Interior Minister Alfredo Perez Rubalcaba, who has a high approval rating and is seen by some as a successor to Zapatero, becomes the new deputy prime minister in the biggest reshuffle since the Socialists came to power in 2004.
“It’s time for another kind of political action, a different direction and drive from the government,” Zapatero said in a speech announcing five cabinet changes on top of Rubalcaba assuming the extra role, and the closure of two ministries.
Spaniards suffering budget cutbacks, salary reductions and the highest unemployment rate in the euro zone have punished the government, whose approval ratings have sunk below 30 percent.
Zapatero recently wrapped up deals with two minority parties to pass a 2011 budget with deep spending cuts, aimed at assuring investors that Spain can trim its deficit which ballooned out of control after stimulus measures to stave off a grim recession.
If he had not found the votes he could have faced early elections, which polls show he would lose by almost 15 percentage points to the center-right Popular Party. His term is scheduled to end in 2012.
Rubalcaba heads the government campaign against Basque separatist group ETA, which is widely seen as successful due to a string of arrests of the group’s leaders.
“He’s the heir apparent,” said Pedro Schwartz, an economist at San Pablo University in Madrid. “He’s intelligent and efficient and he does reinforce the government.”
Zapatero made no changes at the Economy Ministry, run by Elena Salgado, who implemented the tough austerity measures brought in after investors punished Spain’s sovereign debt on concerns the country was moving toward a Greek-style bailout.
Any changes in the Economy Ministry at this difficult time could create uncertainty and spook financial markets, said Luis Miguel Doncel, economy professor at the Rey Juan Carlos University in Madrid.
The 2011 budget slashes ministry spending and includes tax increases to reduce one of the euro zone’s largest public deficits to 6 percent of gross domestic product next year from 11 percent last year.
The government has stuck with its austerity plan even while recognizing that spending cuts will make it hard for economic recovery to take off.
The economy is expected to grow only 0.4 percent next year, according to experts surveyed by Reuters [ID:nLDE69620Z], well below the official forecast of 1.3 percent.
Although spending cuts have hurt the government’s popularity at home, they have boosted confidence among investors who now view Spain as less risky than peripheral euro zone economies such as Portugal and Ireland.
Spain’s 10-year bono spread over the equivalent German bund — a key indicator of investment risk — widened to around 170 basis points from 164 basis points on Wednesday before shrinking back to around 162 bps, less than half that of Ireland.
In other changes Trinidad Jimenez will be Spain’s new foreign minister, leaving her post as health minister.

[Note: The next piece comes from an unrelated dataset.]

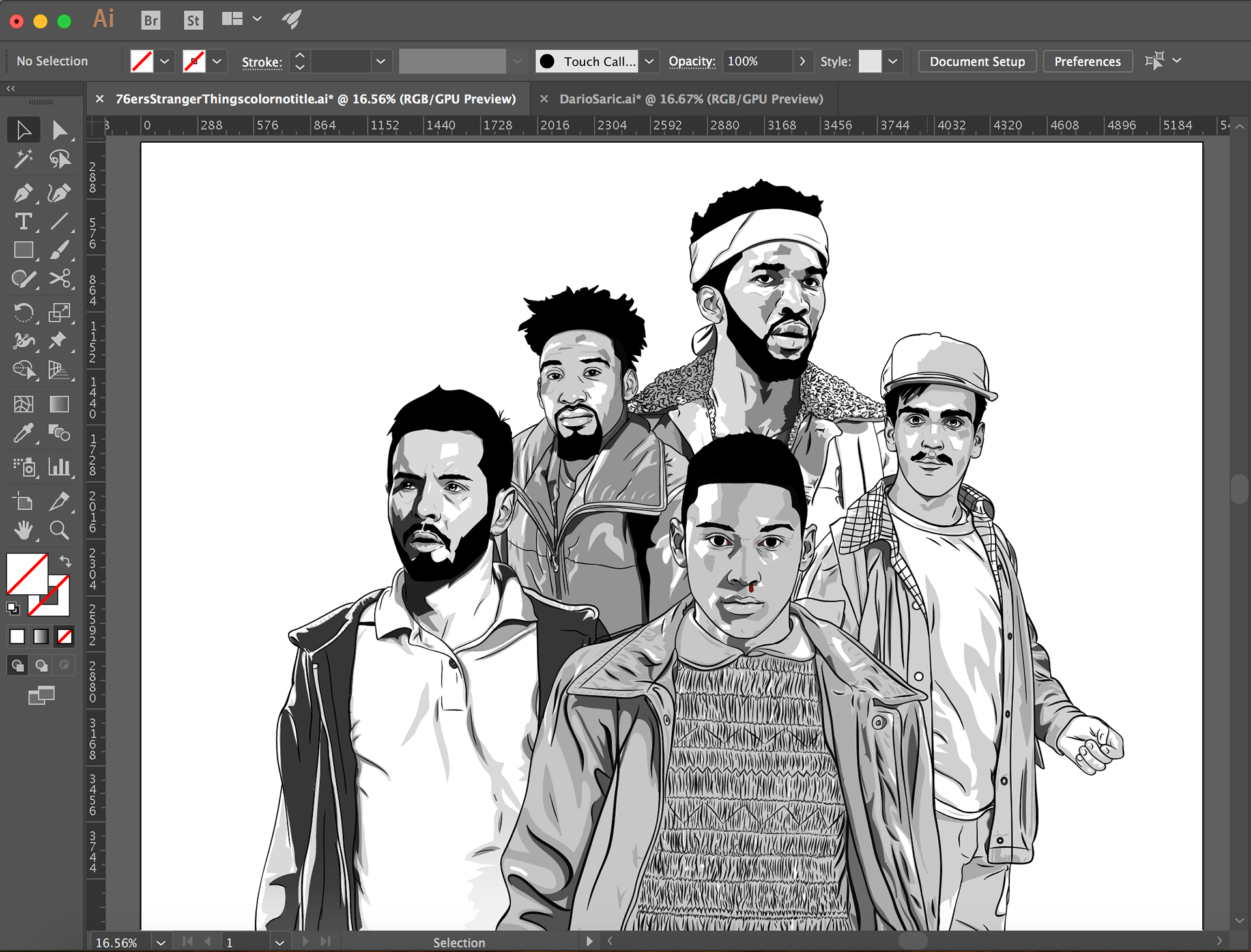The width and height of the screenshot is (1251, 952).
Task: Choose the Magic Wand tool
Action: coord(23,158)
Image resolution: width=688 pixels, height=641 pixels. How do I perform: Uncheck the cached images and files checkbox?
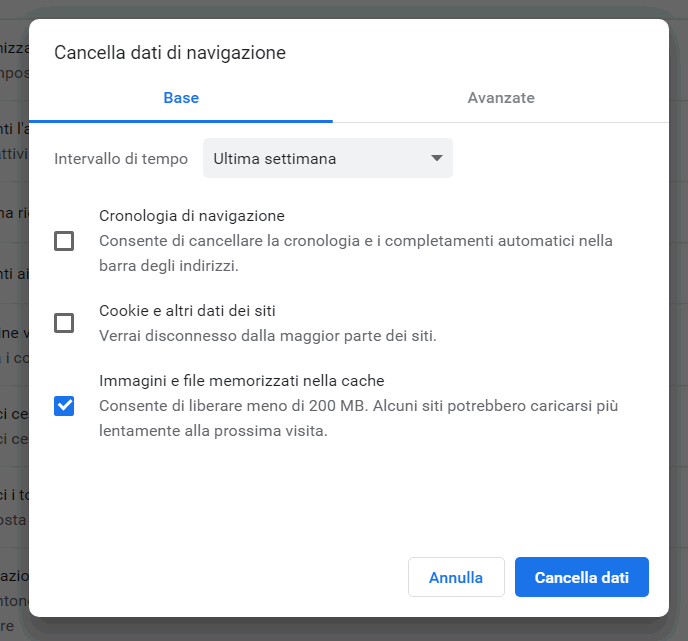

Outgoing Foreign Minister Miguel Angel Moratinos is respected in European and Middle Eastern diplomatic circles, but has weak ratings at home.
As expected, Zapatero replaced his labor minister, Celestino Corbacho.
Corbacho said after pushing through labor market reforms which have angered unions that he would step down to return to local politics in his home region of Catalonia. The replacement is economist Valeriano Gomez.
Zapatero also said he was dissolving the ministries of equality and housing as part of cost cuts.